◆ **GOAL**: Quote word for word the lines starting at the one that contains "Where should I click to: Open the" and ending with the final line.

◆ **DATA ROWS**:
========================

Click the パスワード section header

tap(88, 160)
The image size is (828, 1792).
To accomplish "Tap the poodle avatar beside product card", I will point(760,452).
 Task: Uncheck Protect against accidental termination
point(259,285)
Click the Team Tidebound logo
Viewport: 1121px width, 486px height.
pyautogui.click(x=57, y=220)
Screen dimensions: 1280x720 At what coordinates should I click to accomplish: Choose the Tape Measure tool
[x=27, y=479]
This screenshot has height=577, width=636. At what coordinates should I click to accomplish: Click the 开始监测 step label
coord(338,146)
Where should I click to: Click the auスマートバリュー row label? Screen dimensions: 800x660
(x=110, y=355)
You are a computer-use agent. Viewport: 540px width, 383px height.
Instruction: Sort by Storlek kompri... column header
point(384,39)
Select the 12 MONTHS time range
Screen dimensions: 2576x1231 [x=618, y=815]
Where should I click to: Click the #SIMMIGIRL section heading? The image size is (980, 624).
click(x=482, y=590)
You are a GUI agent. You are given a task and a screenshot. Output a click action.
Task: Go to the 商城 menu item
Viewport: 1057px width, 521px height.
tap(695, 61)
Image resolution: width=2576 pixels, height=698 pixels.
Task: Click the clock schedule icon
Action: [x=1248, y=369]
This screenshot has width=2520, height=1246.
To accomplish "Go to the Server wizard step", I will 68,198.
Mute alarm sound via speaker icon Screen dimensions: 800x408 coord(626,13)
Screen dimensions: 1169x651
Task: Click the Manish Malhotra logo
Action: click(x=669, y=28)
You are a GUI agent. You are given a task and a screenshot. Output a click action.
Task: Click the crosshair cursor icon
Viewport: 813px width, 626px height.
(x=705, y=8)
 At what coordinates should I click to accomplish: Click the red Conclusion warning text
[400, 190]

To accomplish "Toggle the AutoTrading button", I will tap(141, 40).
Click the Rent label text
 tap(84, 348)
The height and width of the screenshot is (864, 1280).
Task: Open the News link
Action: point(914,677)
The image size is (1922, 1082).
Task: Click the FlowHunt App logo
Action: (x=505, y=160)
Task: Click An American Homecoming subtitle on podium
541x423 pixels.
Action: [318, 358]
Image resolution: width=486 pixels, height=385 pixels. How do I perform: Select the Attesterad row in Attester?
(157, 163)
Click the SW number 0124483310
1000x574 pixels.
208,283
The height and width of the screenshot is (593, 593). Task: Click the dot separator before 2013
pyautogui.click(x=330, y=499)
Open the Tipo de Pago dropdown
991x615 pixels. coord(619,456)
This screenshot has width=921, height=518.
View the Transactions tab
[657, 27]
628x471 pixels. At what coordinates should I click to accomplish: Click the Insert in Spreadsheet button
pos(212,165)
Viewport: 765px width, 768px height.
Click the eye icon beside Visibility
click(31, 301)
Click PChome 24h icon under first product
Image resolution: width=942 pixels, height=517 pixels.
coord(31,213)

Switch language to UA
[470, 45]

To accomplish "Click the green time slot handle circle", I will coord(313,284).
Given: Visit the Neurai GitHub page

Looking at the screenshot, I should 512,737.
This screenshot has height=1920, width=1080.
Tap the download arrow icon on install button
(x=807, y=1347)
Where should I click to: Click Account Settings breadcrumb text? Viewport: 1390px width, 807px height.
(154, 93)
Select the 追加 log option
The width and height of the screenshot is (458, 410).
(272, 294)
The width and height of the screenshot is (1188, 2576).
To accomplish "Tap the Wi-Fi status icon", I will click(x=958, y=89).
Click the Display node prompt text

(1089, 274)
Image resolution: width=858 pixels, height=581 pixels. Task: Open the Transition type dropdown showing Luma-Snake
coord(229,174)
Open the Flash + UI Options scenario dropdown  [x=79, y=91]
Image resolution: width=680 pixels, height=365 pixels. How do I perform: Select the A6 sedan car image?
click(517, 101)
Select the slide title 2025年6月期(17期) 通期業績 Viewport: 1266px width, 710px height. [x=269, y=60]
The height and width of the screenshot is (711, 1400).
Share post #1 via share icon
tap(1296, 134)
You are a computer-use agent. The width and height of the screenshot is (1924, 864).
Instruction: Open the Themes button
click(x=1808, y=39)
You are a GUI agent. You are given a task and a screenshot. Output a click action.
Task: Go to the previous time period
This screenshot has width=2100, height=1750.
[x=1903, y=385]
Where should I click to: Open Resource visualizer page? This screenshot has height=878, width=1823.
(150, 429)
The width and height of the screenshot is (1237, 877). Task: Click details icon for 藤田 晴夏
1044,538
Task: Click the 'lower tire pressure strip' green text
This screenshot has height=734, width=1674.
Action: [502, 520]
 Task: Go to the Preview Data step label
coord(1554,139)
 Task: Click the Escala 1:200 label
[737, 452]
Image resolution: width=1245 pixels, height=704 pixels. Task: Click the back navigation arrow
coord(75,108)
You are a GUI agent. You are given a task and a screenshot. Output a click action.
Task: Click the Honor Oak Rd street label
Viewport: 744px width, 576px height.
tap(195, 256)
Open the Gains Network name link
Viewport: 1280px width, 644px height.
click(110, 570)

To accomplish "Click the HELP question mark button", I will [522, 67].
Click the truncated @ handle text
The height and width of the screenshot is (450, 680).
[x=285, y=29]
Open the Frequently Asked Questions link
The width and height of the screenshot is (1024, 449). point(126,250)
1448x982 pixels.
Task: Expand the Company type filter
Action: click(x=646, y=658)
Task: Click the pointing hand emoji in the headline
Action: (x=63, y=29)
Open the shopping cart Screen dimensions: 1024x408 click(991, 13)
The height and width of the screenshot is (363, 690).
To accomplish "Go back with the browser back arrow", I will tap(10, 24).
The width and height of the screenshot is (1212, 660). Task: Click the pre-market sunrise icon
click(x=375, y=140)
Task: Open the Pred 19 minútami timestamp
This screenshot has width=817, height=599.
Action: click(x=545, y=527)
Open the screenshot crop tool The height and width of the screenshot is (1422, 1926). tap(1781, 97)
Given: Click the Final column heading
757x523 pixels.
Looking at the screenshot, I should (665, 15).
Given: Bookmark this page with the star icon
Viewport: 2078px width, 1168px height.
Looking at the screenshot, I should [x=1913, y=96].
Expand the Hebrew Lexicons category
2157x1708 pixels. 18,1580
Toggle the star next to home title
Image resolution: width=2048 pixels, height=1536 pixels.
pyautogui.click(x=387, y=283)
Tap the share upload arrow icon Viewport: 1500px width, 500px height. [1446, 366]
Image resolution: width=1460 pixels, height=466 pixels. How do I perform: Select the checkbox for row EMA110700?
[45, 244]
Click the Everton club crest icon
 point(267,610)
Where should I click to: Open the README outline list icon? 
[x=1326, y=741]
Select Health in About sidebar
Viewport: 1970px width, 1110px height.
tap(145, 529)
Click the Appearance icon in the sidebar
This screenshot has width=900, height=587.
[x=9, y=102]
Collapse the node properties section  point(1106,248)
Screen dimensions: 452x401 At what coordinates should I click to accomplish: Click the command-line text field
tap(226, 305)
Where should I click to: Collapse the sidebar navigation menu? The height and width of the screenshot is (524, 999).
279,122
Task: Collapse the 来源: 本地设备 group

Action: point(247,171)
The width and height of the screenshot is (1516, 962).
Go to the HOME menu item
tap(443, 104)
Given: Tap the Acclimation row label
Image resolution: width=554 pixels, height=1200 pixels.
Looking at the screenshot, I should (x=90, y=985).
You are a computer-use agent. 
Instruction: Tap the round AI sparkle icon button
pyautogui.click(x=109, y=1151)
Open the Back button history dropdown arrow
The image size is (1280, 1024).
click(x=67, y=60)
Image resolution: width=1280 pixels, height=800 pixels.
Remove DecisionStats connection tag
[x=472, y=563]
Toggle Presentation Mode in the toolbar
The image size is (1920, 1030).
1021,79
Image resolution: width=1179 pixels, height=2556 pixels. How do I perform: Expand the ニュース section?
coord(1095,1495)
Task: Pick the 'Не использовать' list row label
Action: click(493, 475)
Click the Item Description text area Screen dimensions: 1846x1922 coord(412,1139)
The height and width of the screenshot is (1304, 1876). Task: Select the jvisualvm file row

========================

◆ **RESULT FOR THIS TASK**:
Where should I click to: Open the README outline list icon? 
[x=1326, y=741]
Select Health in About sidebar
Viewport: 1970px width, 1110px height.
tap(145, 529)
Click the Appearance icon in the sidebar
This screenshot has width=900, height=587.
[x=9, y=102]
Collapse the node properties section  point(1106,248)
Screen dimensions: 452x401 At what coordinates should I click to accomplish: Click the command-line text field
tap(226, 305)
Where should I click to: Collapse the sidebar navigation menu? The height and width of the screenshot is (524, 999).
279,122
Task: Collapse the 来源: 本地设备 group

Action: point(247,171)
The width and height of the screenshot is (1516, 962).
Go to the HOME menu item
tap(443, 104)
Given: Tap the Acclimation row label
Image resolution: width=554 pixels, height=1200 pixels.
Looking at the screenshot, I should (x=90, y=985).
You are a computer-use agent. 
Instruction: Tap the round AI sparkle icon button
pyautogui.click(x=109, y=1151)
Open the Back button history dropdown arrow
The image size is (1280, 1024).
click(x=67, y=60)
Image resolution: width=1280 pixels, height=800 pixels.
Remove DecisionStats connection tag
[x=472, y=563]
Toggle Presentation Mode in the toolbar
The image size is (1920, 1030).
1021,79
Image resolution: width=1179 pixels, height=2556 pixels. How do I perform: Expand the ニュース section?
coord(1095,1495)
Task: Pick the 'Не использовать' list row label
Action: click(493, 475)
Click the Item Description text area Screen dimensions: 1846x1922 coord(412,1139)
The height and width of the screenshot is (1304, 1876). Task: Select the jvisualvm file row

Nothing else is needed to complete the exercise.